The former rodent studies demonstrated that mice exposed to radiation in utero or soon after birth showed lower or similar frequencies of chromosome translocations in lymphocytes, mammary epithelial cells, and thyroid cells compared with adult mice exposed to radiation [2-4]. In contrast to those studies, we here demonstrated that newborns <3 days old, but not fetuses and neonates (1 week and 2 weeks old), were highly (2.5-fold more) sensitive to the delayed appearance of DSBs by X-irradiation in NSPCs compared with adult mice. This high sensitivity to radiation exposure in newborns was also reported in a human cytogenetic study [20]. The authors of that study irradiated lymphocytes of umbilical cord blood derived from newborns and those from adults in vitro and found that newborns were significantly more sensitive to radiation-induced structural chromosome aberrations than adults. This is in contrast to the findings reported by Ohtaki et al. [1], who observed that human fetuses exposed to ionizing radiation from the atomic bombs did not show increased frequencies of chromosome translocations in their lymphocytes. Therefore, both animal and human studies suggest that a change in sensitivity to radiation occurs between fetuses and newborns.

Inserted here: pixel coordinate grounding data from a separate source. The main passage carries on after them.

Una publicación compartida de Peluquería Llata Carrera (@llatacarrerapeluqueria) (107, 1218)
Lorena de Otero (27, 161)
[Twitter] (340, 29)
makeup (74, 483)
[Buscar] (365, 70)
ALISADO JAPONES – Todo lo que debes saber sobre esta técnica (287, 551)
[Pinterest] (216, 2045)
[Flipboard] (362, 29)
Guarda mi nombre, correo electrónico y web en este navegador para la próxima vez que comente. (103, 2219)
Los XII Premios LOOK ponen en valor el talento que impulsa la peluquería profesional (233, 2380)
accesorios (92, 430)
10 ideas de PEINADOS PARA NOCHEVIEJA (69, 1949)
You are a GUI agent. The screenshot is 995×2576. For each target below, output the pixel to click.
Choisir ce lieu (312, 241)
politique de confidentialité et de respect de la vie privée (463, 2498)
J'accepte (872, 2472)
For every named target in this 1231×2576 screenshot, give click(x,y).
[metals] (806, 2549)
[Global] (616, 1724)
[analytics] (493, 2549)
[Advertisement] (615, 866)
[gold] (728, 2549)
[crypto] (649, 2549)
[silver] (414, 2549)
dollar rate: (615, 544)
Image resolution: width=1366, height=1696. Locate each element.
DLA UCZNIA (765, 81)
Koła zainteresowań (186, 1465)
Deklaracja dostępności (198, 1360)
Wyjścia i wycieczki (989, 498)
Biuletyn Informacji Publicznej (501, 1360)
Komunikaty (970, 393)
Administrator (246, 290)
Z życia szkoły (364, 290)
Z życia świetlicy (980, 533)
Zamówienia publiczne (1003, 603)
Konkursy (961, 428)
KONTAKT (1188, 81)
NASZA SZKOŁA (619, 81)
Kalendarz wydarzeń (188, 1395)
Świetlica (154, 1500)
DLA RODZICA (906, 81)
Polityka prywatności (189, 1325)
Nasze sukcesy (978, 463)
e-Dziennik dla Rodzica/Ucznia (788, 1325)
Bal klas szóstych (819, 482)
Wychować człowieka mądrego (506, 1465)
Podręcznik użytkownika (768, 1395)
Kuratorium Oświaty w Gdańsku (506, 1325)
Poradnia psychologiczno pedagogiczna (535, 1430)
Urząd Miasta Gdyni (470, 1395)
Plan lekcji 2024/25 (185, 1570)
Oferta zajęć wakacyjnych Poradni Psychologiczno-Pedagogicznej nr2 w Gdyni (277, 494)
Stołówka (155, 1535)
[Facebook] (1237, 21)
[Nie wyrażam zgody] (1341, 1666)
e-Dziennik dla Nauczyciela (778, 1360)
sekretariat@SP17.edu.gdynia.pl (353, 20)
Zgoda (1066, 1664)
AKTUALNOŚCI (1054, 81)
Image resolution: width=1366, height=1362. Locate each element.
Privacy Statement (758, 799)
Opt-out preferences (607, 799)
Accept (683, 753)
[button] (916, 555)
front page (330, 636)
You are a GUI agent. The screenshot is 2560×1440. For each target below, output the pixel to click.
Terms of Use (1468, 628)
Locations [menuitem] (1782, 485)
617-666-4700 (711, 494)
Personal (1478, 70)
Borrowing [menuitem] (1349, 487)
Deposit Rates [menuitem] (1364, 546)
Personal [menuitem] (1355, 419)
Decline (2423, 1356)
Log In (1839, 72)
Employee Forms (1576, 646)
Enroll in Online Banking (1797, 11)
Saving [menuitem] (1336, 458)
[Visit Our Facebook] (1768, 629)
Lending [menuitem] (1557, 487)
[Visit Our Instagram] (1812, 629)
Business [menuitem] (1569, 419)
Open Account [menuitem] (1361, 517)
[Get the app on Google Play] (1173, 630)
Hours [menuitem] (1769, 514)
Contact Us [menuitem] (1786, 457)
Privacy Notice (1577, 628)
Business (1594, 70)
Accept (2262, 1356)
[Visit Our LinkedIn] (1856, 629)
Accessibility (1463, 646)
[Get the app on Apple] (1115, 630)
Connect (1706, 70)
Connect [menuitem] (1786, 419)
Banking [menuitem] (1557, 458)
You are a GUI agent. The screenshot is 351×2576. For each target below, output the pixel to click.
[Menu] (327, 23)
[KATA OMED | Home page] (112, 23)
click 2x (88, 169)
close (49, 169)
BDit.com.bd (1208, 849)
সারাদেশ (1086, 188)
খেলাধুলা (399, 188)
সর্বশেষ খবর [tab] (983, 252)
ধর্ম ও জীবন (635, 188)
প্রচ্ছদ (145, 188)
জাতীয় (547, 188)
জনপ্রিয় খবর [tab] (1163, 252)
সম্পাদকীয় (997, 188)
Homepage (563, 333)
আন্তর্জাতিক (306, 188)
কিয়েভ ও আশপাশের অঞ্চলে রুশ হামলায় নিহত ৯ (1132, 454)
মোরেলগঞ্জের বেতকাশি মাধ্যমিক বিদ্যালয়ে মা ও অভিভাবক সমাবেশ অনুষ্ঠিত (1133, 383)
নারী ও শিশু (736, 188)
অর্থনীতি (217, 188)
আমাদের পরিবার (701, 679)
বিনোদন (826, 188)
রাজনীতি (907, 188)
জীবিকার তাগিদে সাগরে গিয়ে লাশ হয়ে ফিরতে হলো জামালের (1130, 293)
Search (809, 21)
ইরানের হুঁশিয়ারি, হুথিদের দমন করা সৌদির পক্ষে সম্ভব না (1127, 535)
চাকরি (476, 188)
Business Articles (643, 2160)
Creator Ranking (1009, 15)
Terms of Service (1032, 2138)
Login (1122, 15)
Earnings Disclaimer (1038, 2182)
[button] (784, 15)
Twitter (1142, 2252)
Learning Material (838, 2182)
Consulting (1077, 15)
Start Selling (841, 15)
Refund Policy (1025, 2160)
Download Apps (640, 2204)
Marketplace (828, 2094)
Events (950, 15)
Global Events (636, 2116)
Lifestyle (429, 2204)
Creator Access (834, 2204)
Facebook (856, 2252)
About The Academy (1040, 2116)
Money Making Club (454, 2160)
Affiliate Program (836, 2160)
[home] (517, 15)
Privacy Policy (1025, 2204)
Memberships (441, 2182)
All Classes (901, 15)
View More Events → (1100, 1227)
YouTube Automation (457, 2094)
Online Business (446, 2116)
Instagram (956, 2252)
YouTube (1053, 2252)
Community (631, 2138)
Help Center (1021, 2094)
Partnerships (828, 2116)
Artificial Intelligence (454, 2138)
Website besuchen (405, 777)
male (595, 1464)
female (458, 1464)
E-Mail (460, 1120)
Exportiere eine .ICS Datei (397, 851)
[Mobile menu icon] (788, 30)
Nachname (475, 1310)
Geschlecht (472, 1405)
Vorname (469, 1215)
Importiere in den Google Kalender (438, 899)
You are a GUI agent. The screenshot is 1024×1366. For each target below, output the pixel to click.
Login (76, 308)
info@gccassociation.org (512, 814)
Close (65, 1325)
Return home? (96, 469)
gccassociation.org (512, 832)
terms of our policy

Finally, it is notable that a similar age dependence of susceptibility has been demonstrated in rodent studies on radiation carcinogenesis [5-9]. The essential finding of those studies is that newborn mice are more susceptible than fetal and adult mice to the induction of various types of tumors by radiation exposure. In particular, it is noteworthy that our results indicate the appearance of DSBs in growing NSPCs, which can differentiate into various neural progenitors. Because radiation carcinogenesis is presumed to be a multistep process, the accumulation of multiple gene mutations should be required in addition to the initial DNA damage by radiation. During carcinogenesis, genetic instability can play a crucial role in the accumulation of gene mutations, including chromosome aberrations [21, 22]. Therefore, the fact that irradiation to newborns (<3 days old) induces genomic instability that leads to the production of DSBs in the later stage of brain development is important in terms of the increased risk of brain tumors due to radiation exposure in childhood. In this context, it is worth noting that epidemiological studies demonstrated that radiation exposure from computed tomography (CT) scans in childhood increased the risk of cancers, including brain tumors [10, 11]. We suggest that the increased sensitivity to the emergence of delayed DSBs at the newborn stage by radiation contributes to the increase in cancer risk associated with radiation exposure in childhood.

In summary, by developing a new computer program for evaluating DSB numbers, we measured the number of DSBs in growing mouse NSPCs derived from fetuses, newborns <3 days old, 1-week-old neonates, 2-week-old neonates, and adults (12 weeks old) at 6–7 weeks post-irradiation and found that newborns <3 days old showed the highest rate of delayed appearance of DSBs in NSPCs after irradiation. The present findings should contribute to future risk assessment for ionizing radiation exposure. Further studies will be needed to clarify the mechanism of the change in sensitivity to radiation-induced delayed appearance of DSBs between fetuses and newborns.